3
votes

I have started using ELKI for data analysis, but one seemingly simple thing I cannot seem to do is output the calculated convex hull of clusters to a file after running DBSCAN. I am able to visualize the convex hulls via the visualization gui, but I cannot generate the KML file. I am also able to write my clustering results to a folder (using the ResultWriter resulthandler), but no file is generated when I set the KMLOutputHandler. I receive no error message in the log window (even with verbose parameter set to true).

Is there a trick to generating a KML file in ELKI? Could anyone walk through the steps of doing this?

Any help would be appreciated.

(as an aside, is it possible to generate alpha shapes for DBSCAN results with ELKI? If so, which parameter must be adjusted?)

1

1 Answers

3
votes

So that is actually a lot of questions in one...

  1. Cunvex hulls: they are used in ELKI for visualization, but not considered part of the output result, so they are not saved to file.

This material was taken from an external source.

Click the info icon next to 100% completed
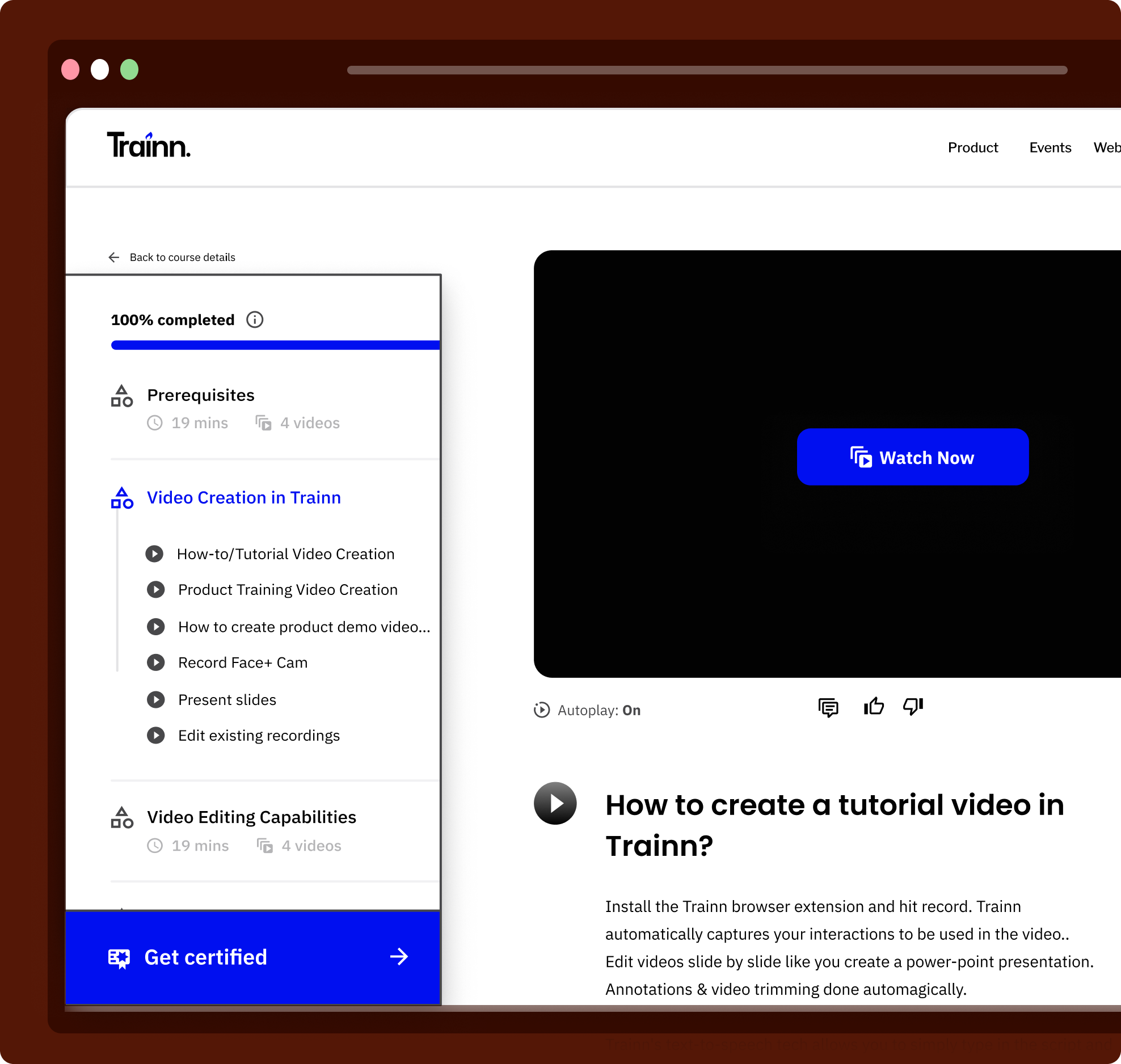Viewport: 1121px width, 1064px height. [255, 319]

A trick you could employ is to save the visualization as SVG and extract them from this file, but they will then be in a different coordinate system.

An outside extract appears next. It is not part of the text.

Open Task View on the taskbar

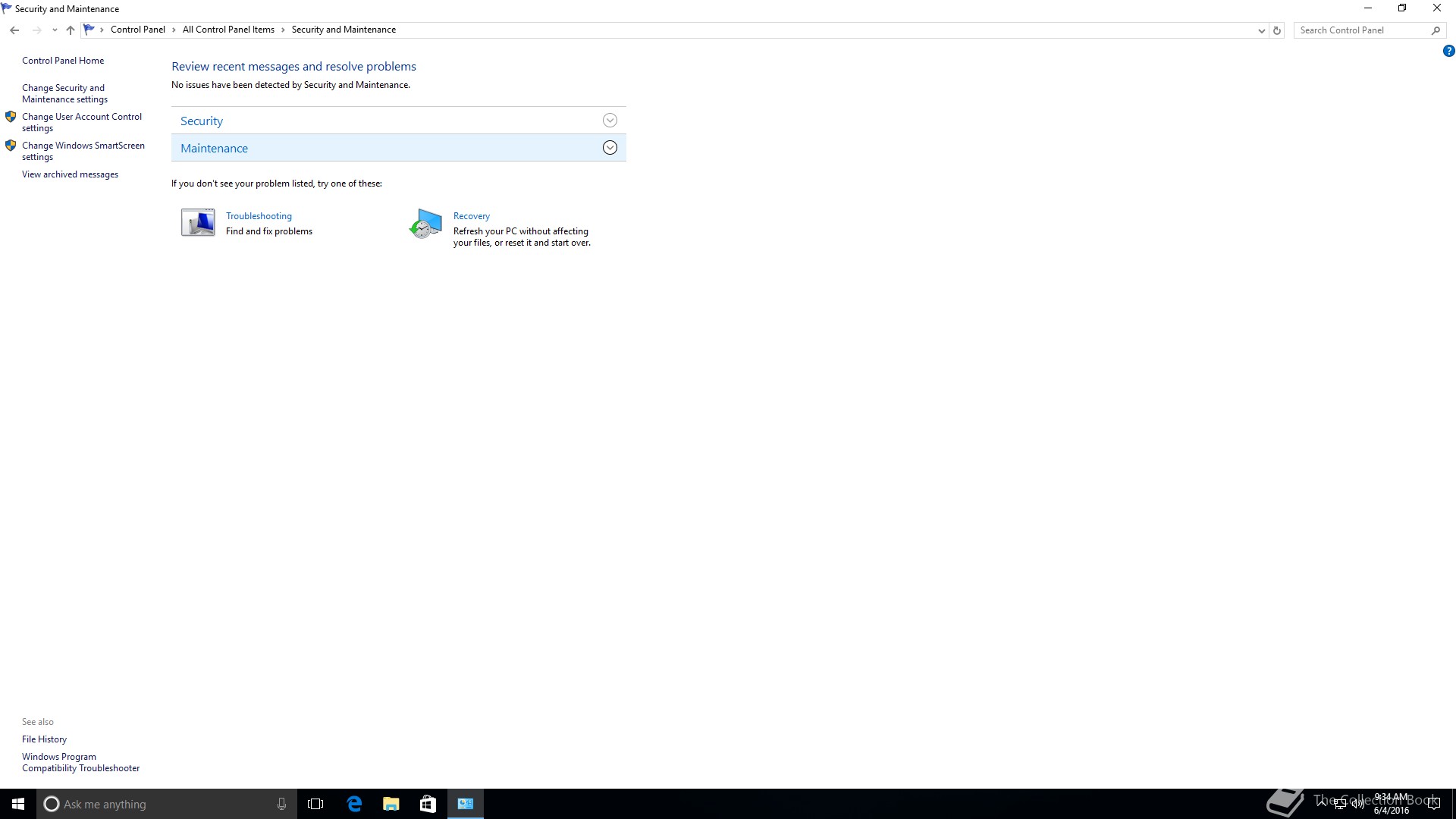pos(315,804)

    One of the reasons for this is that the convex hulls are only implemented for 2D Euclidean space - I figure you want to use it for spatial data, where it may actually happen to not return the correct convex hull then due to the curvature of the earth surface. Furthermore, many data sets will be of higher dimensionality.

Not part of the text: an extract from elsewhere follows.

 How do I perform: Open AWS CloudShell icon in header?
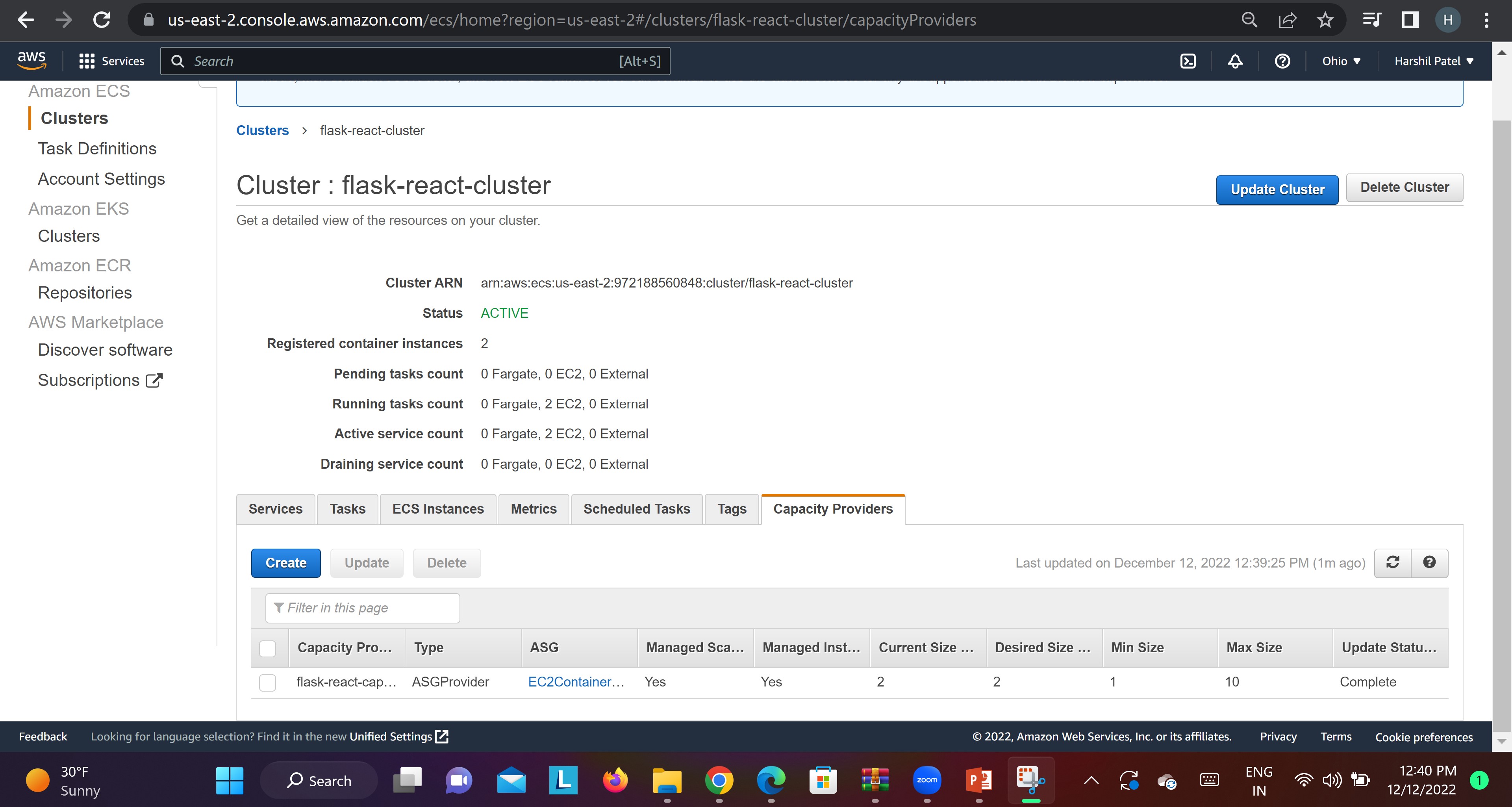(x=1188, y=61)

    However, you can of course look at the source code and invoke the convex hull algorithm, then write the result to your favorite output format. In general, just as you will need to spend time on preprocessing, you will also need to customize the output.

  2. Which brings me to the second question. The KMLResultHandler is closely tied to the publication of ELKI 0.4.0: Spatial Outlier Detection: Data, Algorithms, Visualizations. Which pretty much summarizes what this class does: visualize spatial outlier detection. It currently does not (yet) include code to visualize clusters of spatial data, for example. In order to get an output from the class, you need to ensure a number of restrictions, unfortunately. Essentially, if it finds a Polygon relation and a OutlierResult that it can map to each other, it will output this to KML. It is not yet a class that could write arbitrary results to KML. It probably needs a lot more of documentation, too. Contributions of a more general output tool would be appreciated; but a customizeable, automatic, general output to KML is really hard to do. In particular, you may also end up having to include projection capabilities then, if someone is not processing Latitude-Longitude data, but e.g. UTM projected data. As such, I recommend looking at the source code of the class and customizing it to your needs. In my opinion, visualization to KML will always require a lot of customization.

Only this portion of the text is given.